Nigh nigh virtual machine:
The next day…
Did somebody say “performance”? It’s time to crank it up to 11 so it’s back over to the Azure portal and into the VM settings:
Save that and, expectedly, the machine may actually need a restart:
Of course it’s already shut down so we’re not too worried about that. This all takes about a minute to do:
Let’s fire it back up:
This is significant if you come from the pre-cloud world: One minute – that’s how long it takes to deploy another 7 cores and increase the RAM 75 times over. Let’s see how the specs look inside now:
Yep, that oughta do it! Now that' I’ve got some seriously chunky processing power I can begin the intensive processes of extracting the data from the zip then importing it into SQL Server. I won’t go into the detail of what that entails here, suffice to say it’s both boring and laborious (yes, even in the cloud!)
Right, time for queries. Frankly, remotely managing a VM is painful at the best of times so I’ll be running SSMS locally and orchestrating it all from my end. All the processing is obviously still done within the remote machine and there’s just a little bit of network use to send the query then return the results so there’ll be no noticeable performance hit doing this. There’s a neat little tutorial on Provisioning a SQL Server Virtual Machine on Windows Azure which effectively boils down to this:
- Create a TCP endpoint accessible over port 1433 using the Azure portal
- Remote into the machine and allow incoming TCP connections over 1433 for the public firewall profile
- Enable mixed mode auth on the SQL Server
- Create a local SQL login in the sysadmin role (obviously don’t use these rights for production websites connecting to the DB!)
- Register the remote server using SSMS from my local machine
Now I’ve got the entire dump running in the cloud on a high-spec machine with a remote connection. Time to start the heavy work! I won’t bore you with the nature of the queries (although I will share the results in the coming days), the point I wanted to illustrate here was the ease of provisioning and scaling resources: I got exactly what I wanted, when I wanted it and didn’t pay for anything I didn’t want.

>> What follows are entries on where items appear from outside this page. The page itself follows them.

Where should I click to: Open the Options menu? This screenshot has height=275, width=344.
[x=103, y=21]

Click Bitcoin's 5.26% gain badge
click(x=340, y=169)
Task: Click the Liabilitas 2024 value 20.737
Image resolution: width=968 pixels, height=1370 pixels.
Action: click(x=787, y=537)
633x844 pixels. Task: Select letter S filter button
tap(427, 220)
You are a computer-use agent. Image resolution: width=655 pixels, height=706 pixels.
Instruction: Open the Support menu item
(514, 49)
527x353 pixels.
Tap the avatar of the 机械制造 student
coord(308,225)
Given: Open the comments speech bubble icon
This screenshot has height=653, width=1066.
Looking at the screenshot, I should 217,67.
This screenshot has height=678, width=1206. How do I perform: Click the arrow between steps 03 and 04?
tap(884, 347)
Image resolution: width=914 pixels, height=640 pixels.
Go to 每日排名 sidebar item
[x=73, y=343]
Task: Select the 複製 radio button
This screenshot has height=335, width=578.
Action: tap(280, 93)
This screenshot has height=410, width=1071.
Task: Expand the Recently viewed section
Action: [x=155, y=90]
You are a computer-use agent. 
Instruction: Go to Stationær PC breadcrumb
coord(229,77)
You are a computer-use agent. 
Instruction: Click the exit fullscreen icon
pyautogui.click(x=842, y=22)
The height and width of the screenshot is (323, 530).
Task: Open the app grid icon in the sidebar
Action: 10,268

Then when I didn’t want it any more I just copied the database backup down to my local machine and deleted the VM. That was it.
So all said and done, what did this cost me? If I’m honest, the billing is a little tricky to read but working on the basis of the costs explained above, we’re looking at about $12 (unless you’re using your free Azure credits with MSDN). That’s phenomenal: For the price of about 3 cappuccinos down at my local, I had immediate access to the latest and greatest licensed SQL Server version running on 8 cores with 56GB of RAM. And I got it all on demand. For all sorts of data processing needs, this can make a fundamental difference to the resources people have at their disposal.
Of course this is also not new – people have been using resources such as Amazon’s EC2 for similar nefarious purposes for some time now. What I like about Azure is the turn-key approach to how easy it was to provision all the resources. Of course this is from a very Microsoft-centric person so naturally I’m going to lean a little that way, but it’s genuinely an awesome, impressive tool that can be had for very little money and very little commitment.